The Highway 99 Blues Club, Seattle’s top blues and r&b venue for many years, is closing up for good—New Year’s Eve will be the last night for music in the fabled room there on the Seattle waterfront.
The music business is full of comings and goings, but this is tough news. When a music venue shuts its doors, that’s a bad thing. When a blues venue closes up shop, that’s a really bad thing—blues clubs are an endangered species. When one of the best blues venues on the West Coast packs it in, well, that’s a genuine tragedy.
When the Highway 99 opened, I was pretty much out of the music scene. I hadn’t had a band in years, and the unsolicited calls from other musicians and from venues to get out and play had become few and far between. I had other, more important priorities during that time, but I was creatively frustrated and really feeling the urge to make a comeback. But I wanted to resurface with a genuinely great blues band, made up of younger players I had never worked with before, that delivered an entertaining, tight show and played original material. That seemed like a very tall order, but that’s when the Highway 99 showed me the way.

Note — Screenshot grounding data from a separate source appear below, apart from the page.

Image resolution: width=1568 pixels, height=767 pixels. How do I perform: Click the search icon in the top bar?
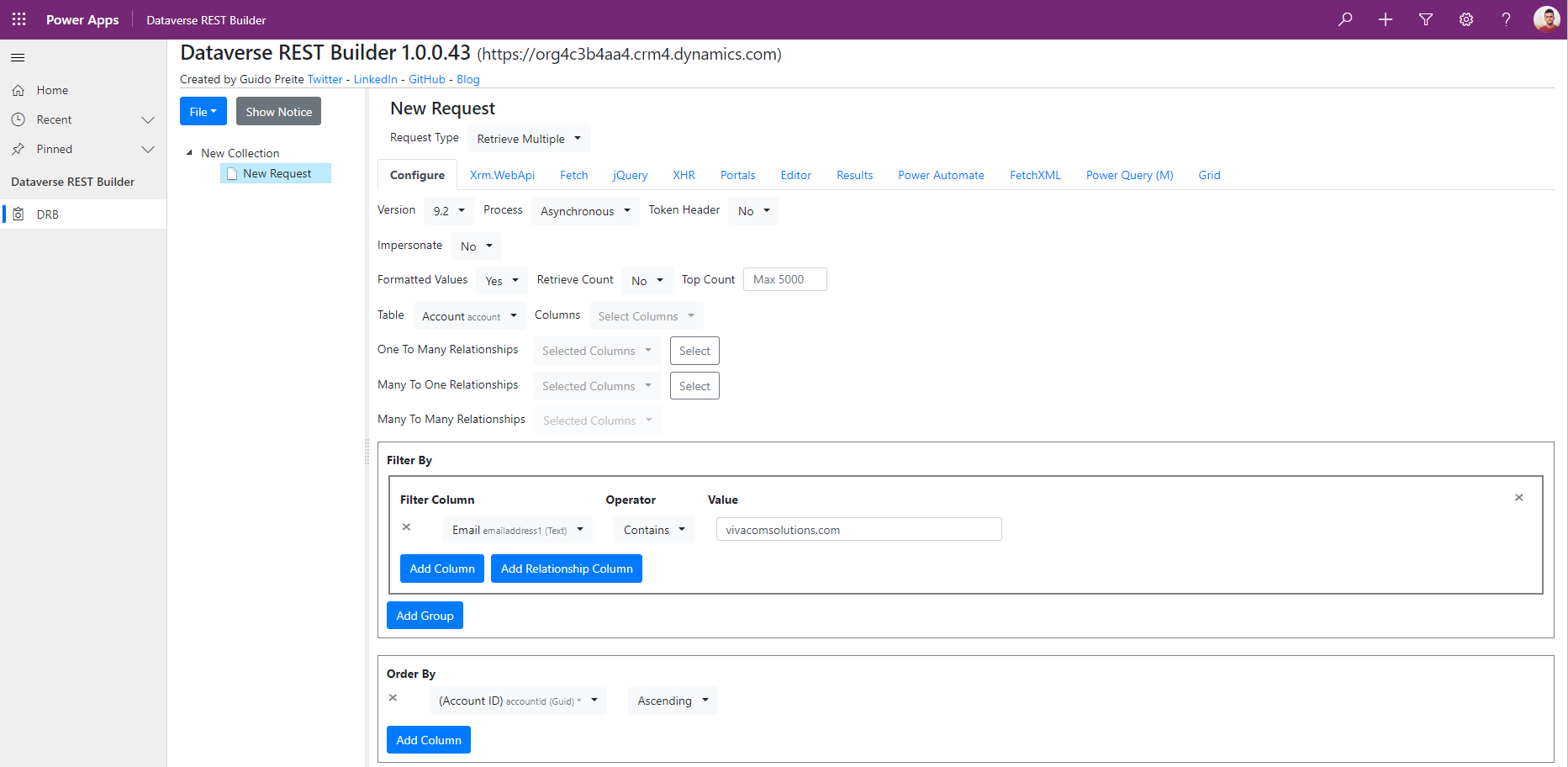pyautogui.click(x=1344, y=19)
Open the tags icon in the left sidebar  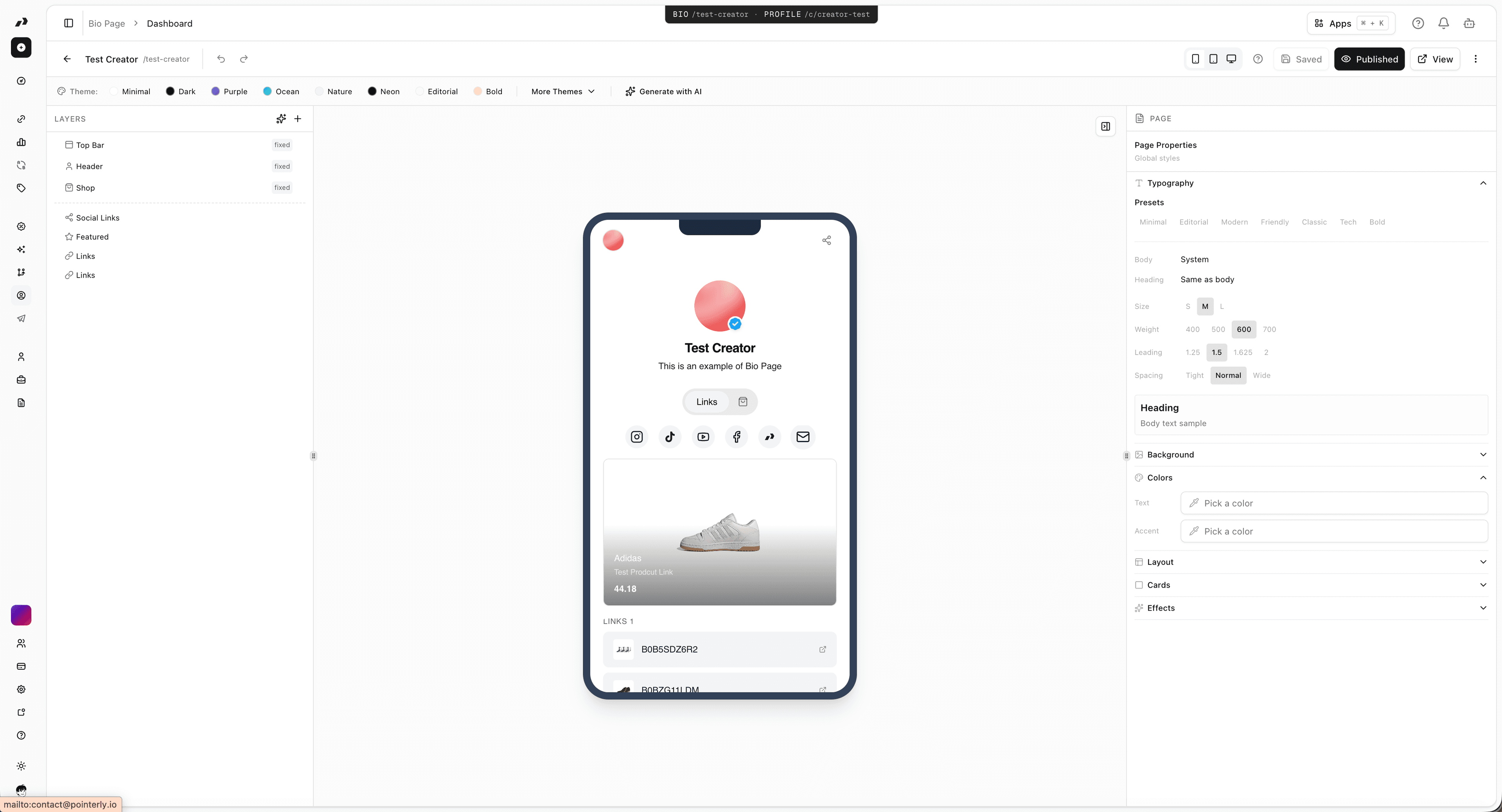(21, 188)
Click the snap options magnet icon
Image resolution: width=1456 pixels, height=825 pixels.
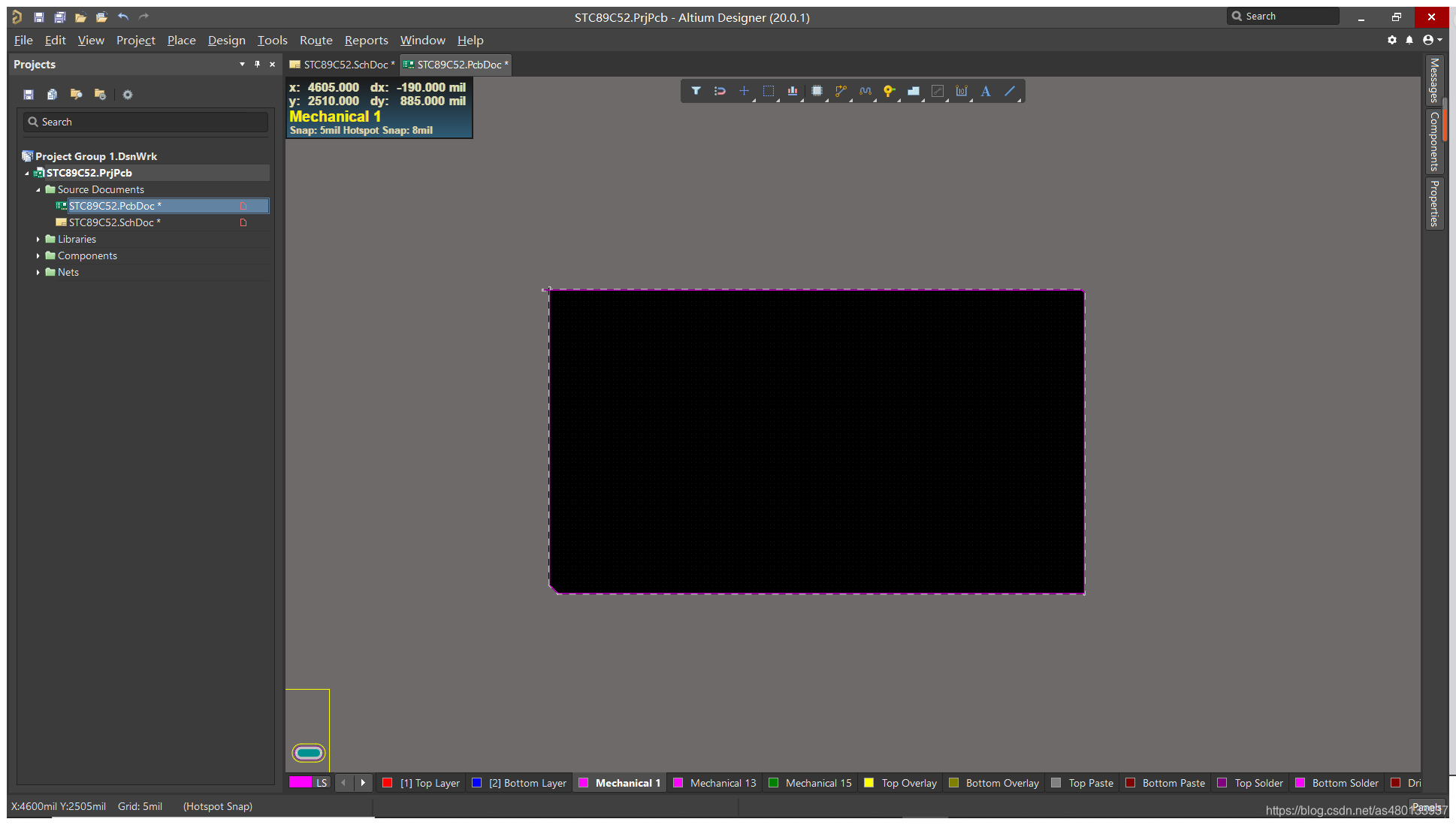tap(720, 91)
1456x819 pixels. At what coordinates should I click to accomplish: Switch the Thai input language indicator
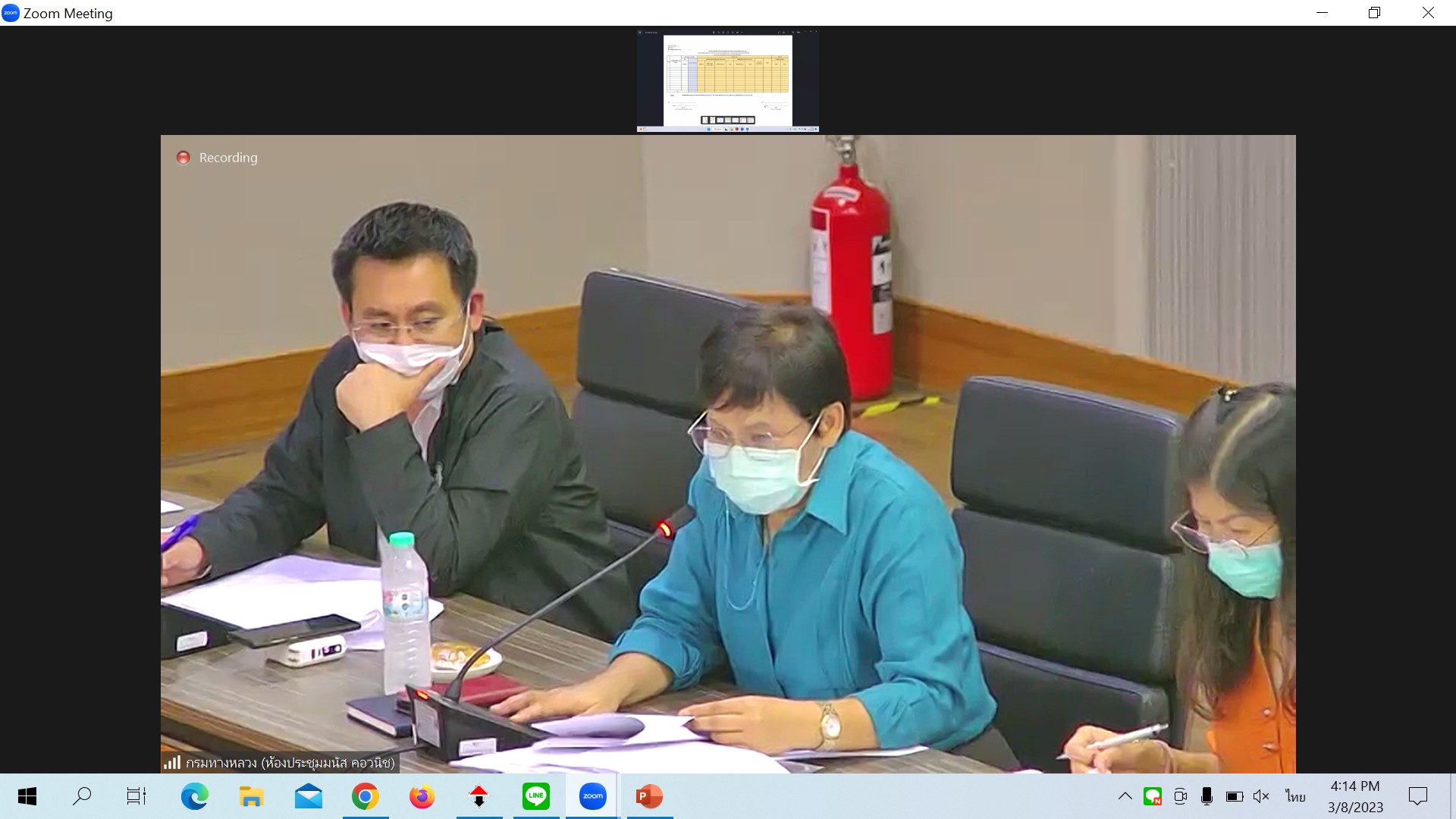pos(1295,796)
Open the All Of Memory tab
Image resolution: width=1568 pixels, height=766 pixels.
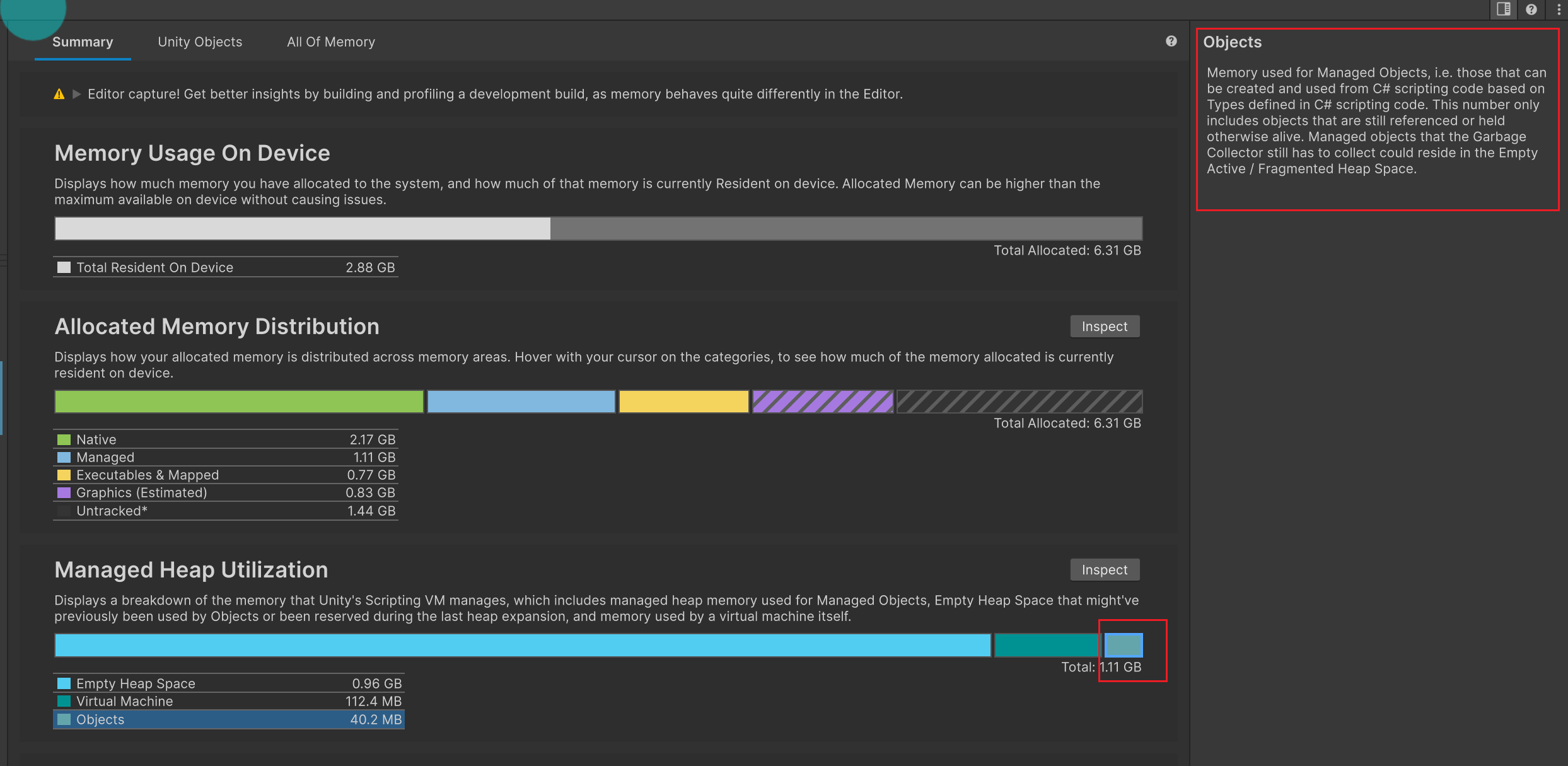pyautogui.click(x=330, y=42)
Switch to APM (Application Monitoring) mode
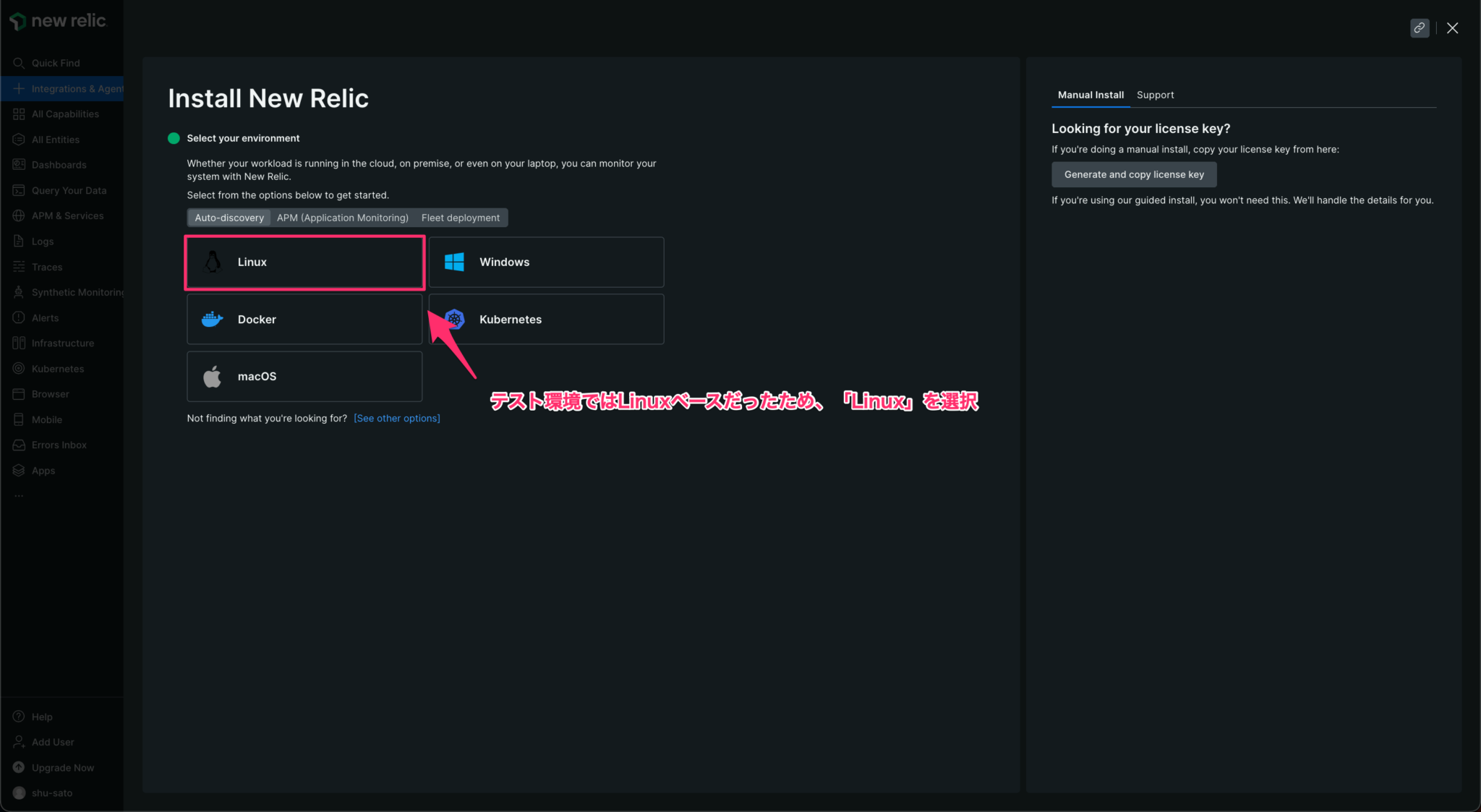 [x=342, y=217]
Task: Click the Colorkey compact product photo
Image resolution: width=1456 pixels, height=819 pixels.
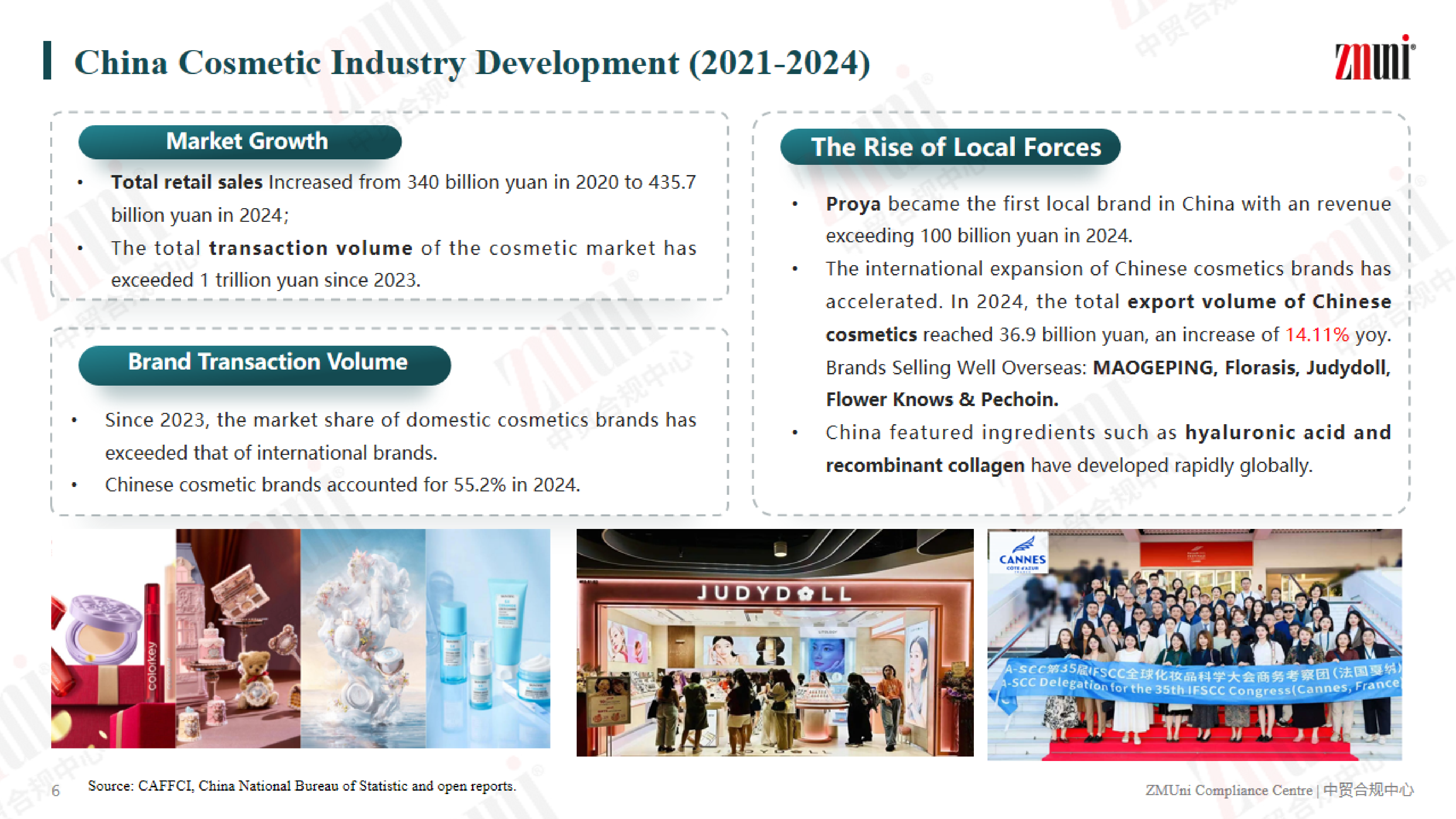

In May of 2006 the Highway 99 hosted a medical-expenses benefit for Curtis Salgado. Lots of great players, most of whom I had known for years, showed up to play and show their support. When I got up to do a couple of numbers, two young guitarists who I only vaguely knew, Eric Daw and Steve Yonck, were set up behind me. As we started playing, I found myself listening to them—how they quickly found complimentary parts, how great they were playing, and how they each had different but totally legitimate blues guitar sounds.
A week later I had built a band around Eric and Steve—the first incarnation of the Mighty Titans of Tone. We pulled the band together by playing a regular weeknight gig at the Highway 99 for a couple of months, and then the club gave us the opportunity to headline on the weekends. We established ourselves at the Highway 99 and even recorded a live album there.
Five years later, I realized another major bucket-list goal of mine—being in a topflight country and western band. The phenomenal singer and guitarist Lisa Theo had come to me with an offer I couldn't refuse—to join her in a band that she was putting together that would pay tribute to the great male/female country music duet singing tradition. We branded ourselves the Titans of Twang. Once again I approached the Highway 99, and they got behind us. We did our first gigs there and then were off to the races for a very successful two-year run.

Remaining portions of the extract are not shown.